The studies “all seemed to show a similar result,” Alter said. “There is a strong and consistent link between sitting time and a host of diseases.”
Strategies for encouraging people to sit less are different than those used to promote exercise, he said.
“There are very simple things we can do, every half an hour get up for two to three minutes,” he said. “You do that and that’s already nearly an hour less sitting per day.”
Standing burns twice as many calories as sitting, he noted. People can also stand during commercial breaks while watching TV or during the last 15 minutes of a sporting event, he said.
These strategies don’t replace daily exercise, Alter stressed.
None of the studies in the review were randomized controlled trials, so researchers can’t yet say that sitting directly causes disease, Alter said.
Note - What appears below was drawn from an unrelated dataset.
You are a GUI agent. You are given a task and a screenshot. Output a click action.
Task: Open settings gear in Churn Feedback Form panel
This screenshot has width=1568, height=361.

There will need to be considerably more research done to fill in those gaps and help develop guidelines for sedentary behavior, like there are for physical activity, Neville Owen, program head of Behavioral & Generational Change at Baker IDI Heart and Diabetes Institute in Melbourne, Australia, wrote in an editorial published with the study.
Even among adults who meet the public health guideline – that is, they walk at least 30 min a day – “those who sit for prolonged periods have elevated health risk biomarkers,” Owen told Reuters Health by email. “However, there is insufficient evidence yet to know whether very highly active people who sit for prolonged periods are also at risk.”
Regardless, sitting time was most important for nonexercisers, Alter said.
“Those that do not exercise and who sit a lot, the health hazards are accelerated quite markedly,” Alter said.
“If there is a priority population that I tune myself into, it’s the nonexercisers high-sitting-time people.”